Even die-hard fans of the free market know that if scientists are right about anthropogenic global warming, effective solutions will necessarily begin with top-down market intervention. Moreover, the fact of global warming also contradicts the ideal that free trade, unfettered by oversights, can only be a good thing for humanity. People who are committed to ideas – especially utopian political ideas – tend to get a bit clingy.

Former doubter Michael Shermer explicated this sentiment when he came out as accepting climate science. To wit:

Nevertheless, data trump politics, and a convergence of evidence from numerous sources has led me to make a cognitive switch on the subject of anthropogenic global warming.

Though, later on he did add some free market caveats.

Let’s watch Chris Monckton push for an Australian Fox News:

His talk of discrediting climate science is firmly within the context of promoting the free market. Interesting, no?

And this can be found on the Heartland Institute’s About page:

Mission: Its mission is to discover, develop, and promote free-market solutions to social and economic problems.

We can easily note a clear trend of one of humanity’s greatest achievements in science (ie, figuring out what could kill most of us before it happens) being subverted, corrupted and bastardized for political purposes.

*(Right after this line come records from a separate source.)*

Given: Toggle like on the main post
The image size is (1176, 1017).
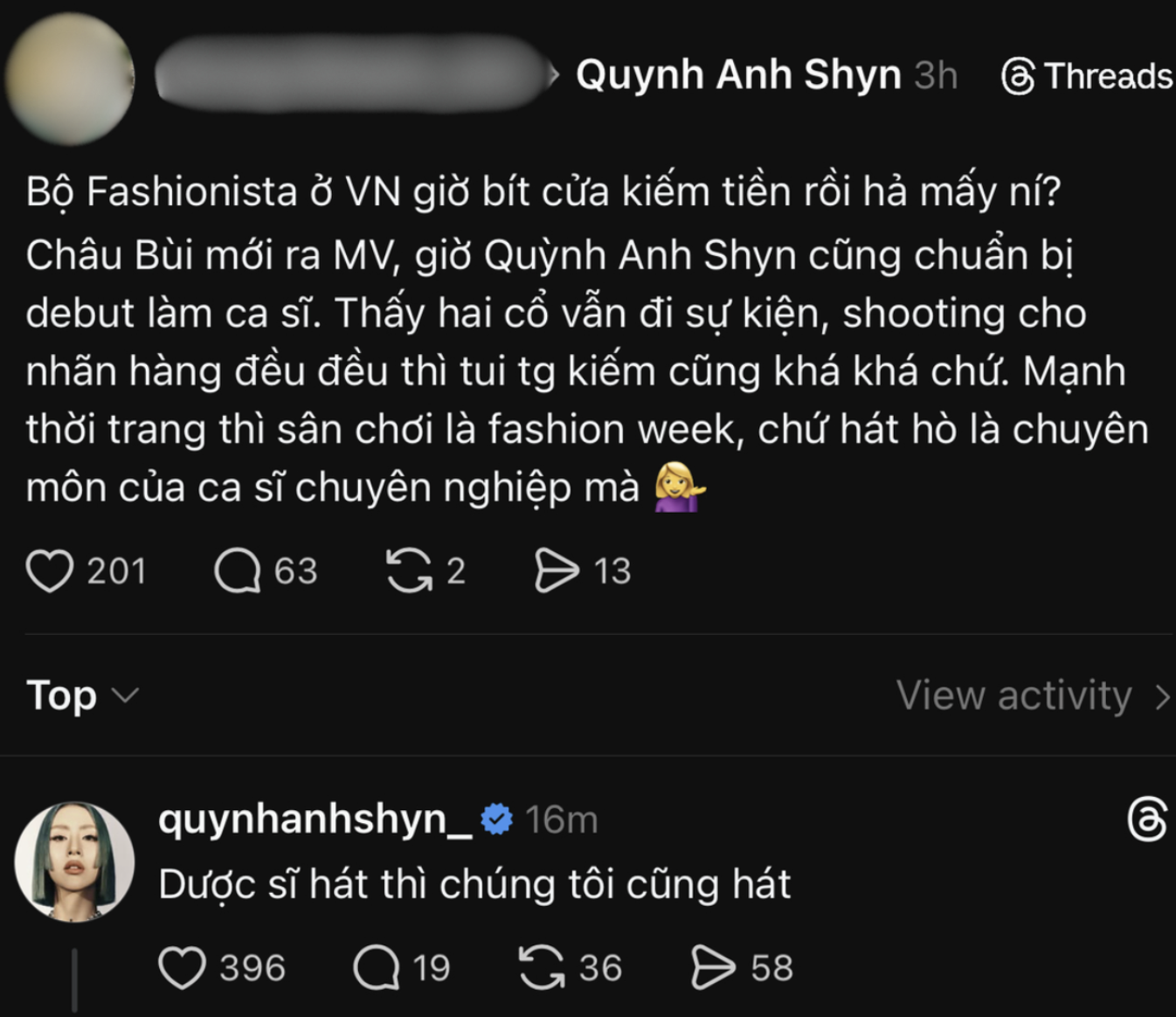Looking at the screenshot, I should tap(51, 571).
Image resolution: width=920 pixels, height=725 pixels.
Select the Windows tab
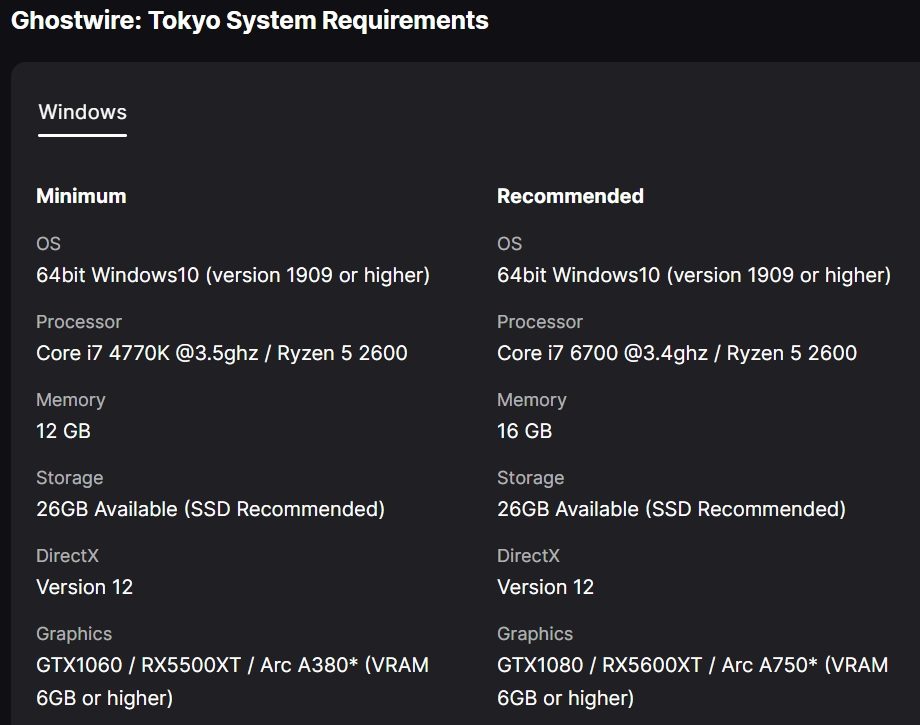point(82,112)
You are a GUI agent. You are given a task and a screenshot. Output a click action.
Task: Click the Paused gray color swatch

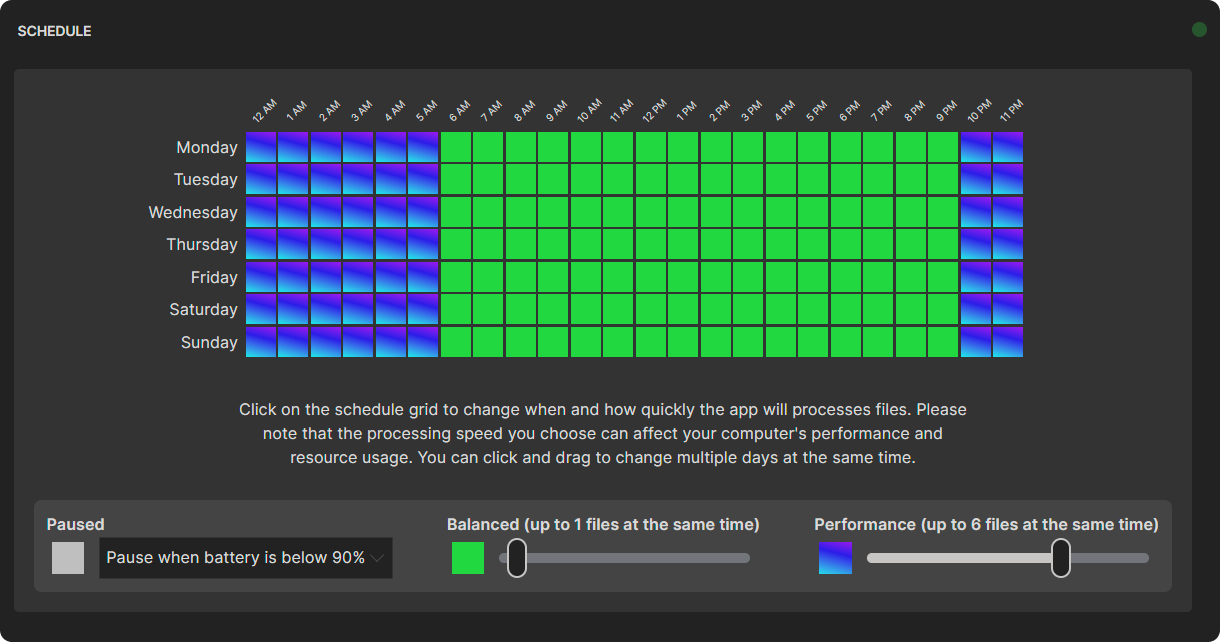pos(66,557)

So, apparently, for many, data does not trump politics. To disseminate global warming denialism, whether knowingly or unknowingly, is the praxis of free market Lysenkoism.

Practically every single prolific climate change sceptic utilizes propaganda originating from someone who has some connection the Heartland Institute. The kind of media manipulation for dissemination of discredited theories, paying off scientists and, the cherry atop this outrageously pernicious pie, promotion of the indoctrination of school children in the discipline of junk science, all expressly advocated in the Heartland Institute’s documents, leave me wondering why anyone in their right mind could continue to take the global warming denial/dilution project seriously.

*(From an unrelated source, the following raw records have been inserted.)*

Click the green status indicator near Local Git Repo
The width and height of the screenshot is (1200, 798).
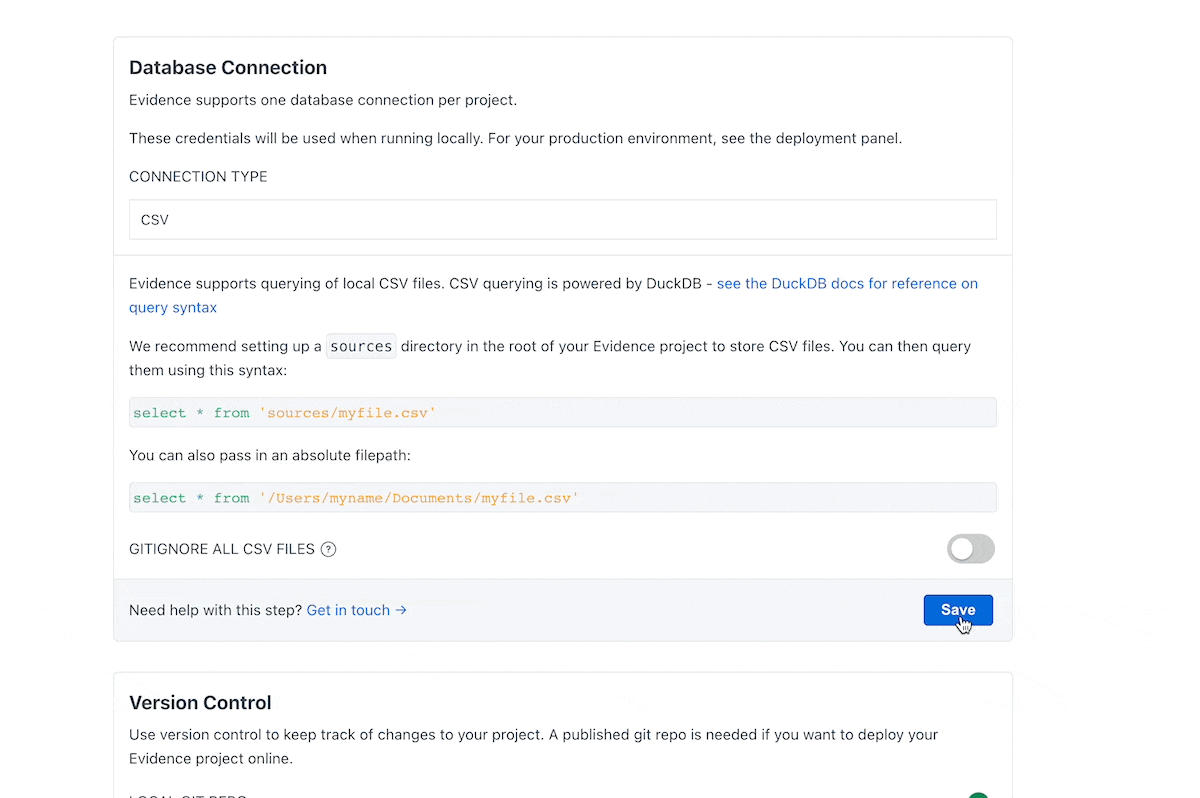pyautogui.click(x=978, y=794)
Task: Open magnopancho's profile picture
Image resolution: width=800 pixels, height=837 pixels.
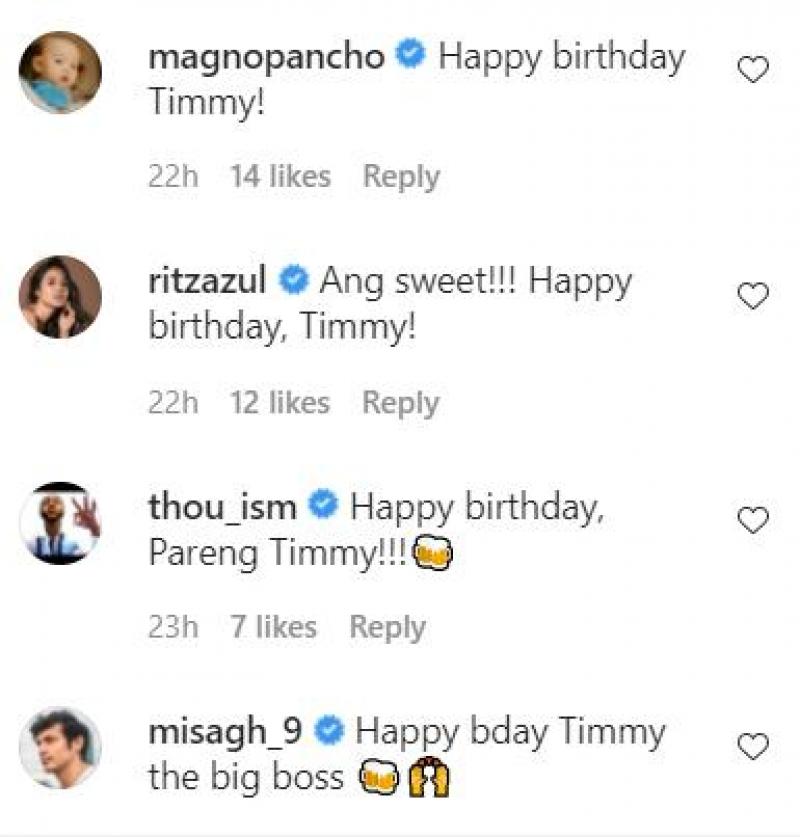Action: click(x=61, y=72)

I do mean to write up my developed take on the free market in the near future, but I’m a little busy for the moment. In the meantime, I’d like to urge the free market cadre who are responsible for most of my hate mail, and the more well-spoken and intelligent free market advocates who have raised the issue of my blog in real life, to do something to quell the disturbing trend of Lysenkoism flourishing among their colleagues. It’s making you all look ridiculous.

You can read more about the Heartland leaks themselves herehere and here (especially for Australians). Nothing on any of the Australian Murdoch newspaper websites, though.

Sixteen scumbags on global warming

Yesterday The Wall Street Journal published a letter, signed by sixteen proper scientists, with real degrees and everything, that declared “There’s no compelling scientific argument for drastic action to ‘decarbonize’ the world’s economy.” Take a look.

Now, I don’t claim to be smarter than Claude Allegre, J. Scott Armstrong, Jan Breslow, Roger Cohen, Edward David, William Happer, Michael Kelly, William Kininmonth, Richard Lindzen, James McGrath, Rodney Nichols, Burt Rutan, Harrison H. Schmitt, Nir Shaviv, Henk Tennekes, or Antonio Zichichi. But it seems like I know more about climate science than they do. Which is sad, because I really don’t know a hell of a lot. I’m more of a neuroscience kind of guy, and I don’t even have an undergraduate degree yet.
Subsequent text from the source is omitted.